Con 116.175.477 contagi e 2.582.160 morti, siamo ancora alle prese con titubanze, falsificazioni, inefficienze, complottismi, che tengono aperta la strada al virus. Il quale, per sua natura, si adatta darwinianamente al contesto in cui si sviluppa, muta e si sposta utilizzando i mezzi che l'uomo gli mette a disposizione. L'ideologia della classe dominante è responsabile dell'accettazione acritica di quello che viene fatto passare per un dato di fatto, come se fosse normale che un'influenza contagi e uccida a tali livelli. In realtà si sapeva in via teorica, e lo si era sperimentato sul campo, che misure drastiche avrebbero portato risultati eclatanti, diminuendo i pericoli immediati e prevenendo i futuri, specialmente quelli legati alle possibili mutazioni. Proprio un anno fa, di fronte al fulmineo diffondersi dei focolai nell'Italia del Nord rappresentanti degli industriali lombardi fecero pressioni affinché non si prendessero provvedimenti rigorosi con il risultato di lasciare esplodere i micidiali cluster di contagio. Pochi giorni dopo il governo rispondeva generalizzando a tutto il territorio:
"Secondo le prime indicazioni che Confindustria ha ricevuto dal Governo, il DPCM non determinerà il blocco delle attività produttive, delle attività lavorative, né tantomento il blocco dei trasporti e della circolazione delle merci da e per le zone rosse (Il Cittadino, giornale di Monza, 8 marzo 2020 )".

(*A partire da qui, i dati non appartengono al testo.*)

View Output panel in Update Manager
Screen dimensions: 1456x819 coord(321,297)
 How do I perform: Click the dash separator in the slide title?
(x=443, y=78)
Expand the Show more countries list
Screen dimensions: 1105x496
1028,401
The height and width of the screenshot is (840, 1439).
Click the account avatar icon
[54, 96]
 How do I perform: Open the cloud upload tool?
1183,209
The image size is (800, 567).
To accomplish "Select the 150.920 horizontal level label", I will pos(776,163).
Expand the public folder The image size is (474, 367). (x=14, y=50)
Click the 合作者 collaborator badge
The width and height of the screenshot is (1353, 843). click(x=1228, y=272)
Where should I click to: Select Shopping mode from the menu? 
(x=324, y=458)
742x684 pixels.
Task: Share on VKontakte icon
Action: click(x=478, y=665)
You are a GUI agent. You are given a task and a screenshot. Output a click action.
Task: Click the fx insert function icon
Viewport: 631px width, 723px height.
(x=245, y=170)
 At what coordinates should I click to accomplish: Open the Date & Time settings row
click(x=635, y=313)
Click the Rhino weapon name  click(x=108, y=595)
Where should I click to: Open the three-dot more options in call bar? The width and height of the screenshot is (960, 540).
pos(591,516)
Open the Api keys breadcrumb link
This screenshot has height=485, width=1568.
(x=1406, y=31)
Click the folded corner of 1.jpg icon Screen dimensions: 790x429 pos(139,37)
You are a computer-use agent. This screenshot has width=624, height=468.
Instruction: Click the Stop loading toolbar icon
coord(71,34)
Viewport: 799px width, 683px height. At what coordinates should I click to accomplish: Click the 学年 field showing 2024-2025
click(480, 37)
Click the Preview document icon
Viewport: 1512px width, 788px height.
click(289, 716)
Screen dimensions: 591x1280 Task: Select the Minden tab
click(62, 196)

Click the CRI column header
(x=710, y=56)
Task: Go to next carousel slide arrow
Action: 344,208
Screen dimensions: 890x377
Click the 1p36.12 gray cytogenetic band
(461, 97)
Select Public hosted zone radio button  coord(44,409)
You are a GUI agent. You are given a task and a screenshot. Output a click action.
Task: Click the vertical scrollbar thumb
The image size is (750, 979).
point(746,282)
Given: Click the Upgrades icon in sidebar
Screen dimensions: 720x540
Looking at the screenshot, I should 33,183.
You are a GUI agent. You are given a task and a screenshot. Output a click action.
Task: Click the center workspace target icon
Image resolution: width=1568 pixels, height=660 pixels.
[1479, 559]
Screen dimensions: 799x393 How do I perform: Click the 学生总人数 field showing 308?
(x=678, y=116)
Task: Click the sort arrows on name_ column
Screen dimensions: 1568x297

Da allora non è mutato il comportamento della borghesia che ha, per mezzo del suo governo, iniziato il ridicolo quanto tragico balletto delle zone più o meno colorate per tenere aperte le "attività produttive". Atteggiamenti al limite della stessa legalità borghese, della quale non c'importa niente, se non fosse che per tenere aperte le attività produttive la borghesia è pronta a uccidere.